- Developer: Scenario Software
- Publisher: Apogee Software
- Designer: Todd Replogle
- Artist: Allen H. Blum III
- Composer: Keith Schuler
- Platforms: MS-DOS, Windows, Mac OS
- Release: NA: February 1, 1991;
- Genre: Platform
- Mode: Single-player

= Dark Ages (1991 video game) =

1991 platform video game

Dark Ages is a platform game written for MS-DOS, published by Apogee Software. It was the first shareware game to feature music for the AdLib sound card.

Dark Ages was distributed as shareware. It consists of three episodes, with only the first episode playable in the shareware version. The episodes are:

1. Prince of Destiny
2. The Undead Kingdom
3. Dungeons of Doom

The game was released as freeware on March 20, 2009.

==Plot==
As a child, the Prince of the Great Kingdom was sent away by the power-hungry wizard Garth, to be raised by peasants. This turns out to be Garth's greatest mistake as one of the peasants is a retired hero who trains the Prince to be a master fighter using magic as a weapon. In the years after Garth's conquest, the kingdom had fallen into ruin and despair, with no hope of returning to the times of happiness and prosperity. Garth ruled with an iron fist and terrorized the population with undead creatures. The prince battles through badlands, castles, dungeons, caves, forests and finally to the Great Kingdom itself, with Garth's army of undead creatures attacking at every turn. After a confrontation between the Prince and Garth and after killing the evil wizard, the prince's destiny is fulfilled, having freed the kingdom from the Dark Ages of fear and tyranny. The prince assumes his rightful place as the peaceful King and Leader of the Kingdom. The Great Kingdom is once again free to prosper and grow without fear.

==Gameplay==
Dark Ages is a side-scrolling game where the playable character, the prince, can move sideways, jump and shoot. Gameplay involves killing and avoiding enemies and jumping over obstacles. Progression to the next level often involves a hidden door, revealed by one of several Wise Men-type characters after retrieving an item for them. The items include a key, a shield, and an apple.

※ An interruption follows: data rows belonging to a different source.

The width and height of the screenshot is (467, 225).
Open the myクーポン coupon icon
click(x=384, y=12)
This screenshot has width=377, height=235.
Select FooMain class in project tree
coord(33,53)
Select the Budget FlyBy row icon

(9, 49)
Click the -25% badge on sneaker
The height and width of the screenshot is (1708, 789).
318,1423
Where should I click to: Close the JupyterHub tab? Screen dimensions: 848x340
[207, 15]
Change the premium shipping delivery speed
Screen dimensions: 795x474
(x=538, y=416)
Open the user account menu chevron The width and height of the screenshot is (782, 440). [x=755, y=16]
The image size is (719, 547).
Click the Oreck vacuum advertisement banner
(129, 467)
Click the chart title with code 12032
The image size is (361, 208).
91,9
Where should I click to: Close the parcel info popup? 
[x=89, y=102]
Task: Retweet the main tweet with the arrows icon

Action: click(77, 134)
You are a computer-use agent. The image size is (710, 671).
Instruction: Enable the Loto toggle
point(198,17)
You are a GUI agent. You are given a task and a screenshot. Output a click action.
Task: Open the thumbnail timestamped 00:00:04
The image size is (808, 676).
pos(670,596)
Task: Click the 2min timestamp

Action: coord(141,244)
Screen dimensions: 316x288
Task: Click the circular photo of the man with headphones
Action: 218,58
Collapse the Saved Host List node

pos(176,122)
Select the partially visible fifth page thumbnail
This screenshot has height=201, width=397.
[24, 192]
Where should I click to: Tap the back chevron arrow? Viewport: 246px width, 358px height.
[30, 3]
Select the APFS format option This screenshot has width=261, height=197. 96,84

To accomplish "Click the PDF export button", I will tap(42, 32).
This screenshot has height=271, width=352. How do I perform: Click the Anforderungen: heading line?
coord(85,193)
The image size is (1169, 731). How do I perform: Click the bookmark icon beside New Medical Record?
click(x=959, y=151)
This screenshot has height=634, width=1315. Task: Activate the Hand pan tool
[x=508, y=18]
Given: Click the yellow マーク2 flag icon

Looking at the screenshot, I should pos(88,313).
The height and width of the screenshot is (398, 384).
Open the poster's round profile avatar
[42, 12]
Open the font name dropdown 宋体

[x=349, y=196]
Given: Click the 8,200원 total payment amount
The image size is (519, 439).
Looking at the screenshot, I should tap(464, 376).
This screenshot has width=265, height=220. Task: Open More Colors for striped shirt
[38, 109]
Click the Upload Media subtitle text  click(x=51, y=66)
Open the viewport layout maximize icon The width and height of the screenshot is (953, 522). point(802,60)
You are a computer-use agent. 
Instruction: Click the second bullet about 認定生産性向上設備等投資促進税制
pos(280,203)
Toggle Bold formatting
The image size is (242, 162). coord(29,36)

The player can use magic to fight the prince's enemies, starting out with a simple energy bolt and slowly gaining access to more destructive spells as the game progresses. There are three spells in the game: a blue bolt that flies straight forward, a boomerang that flies forward then returns allowing enemies to be hit twice, and a magic beam with a shorter range but can kill most enemies in one hit and can be fired in rapid succession.

==Development==
When Todd Replogle first designed the game, the graphics were drawing slowly. With some aid from the Apogee members (who were still working for Softdisk at the time), the game was improved to run at a faster and smoother pace.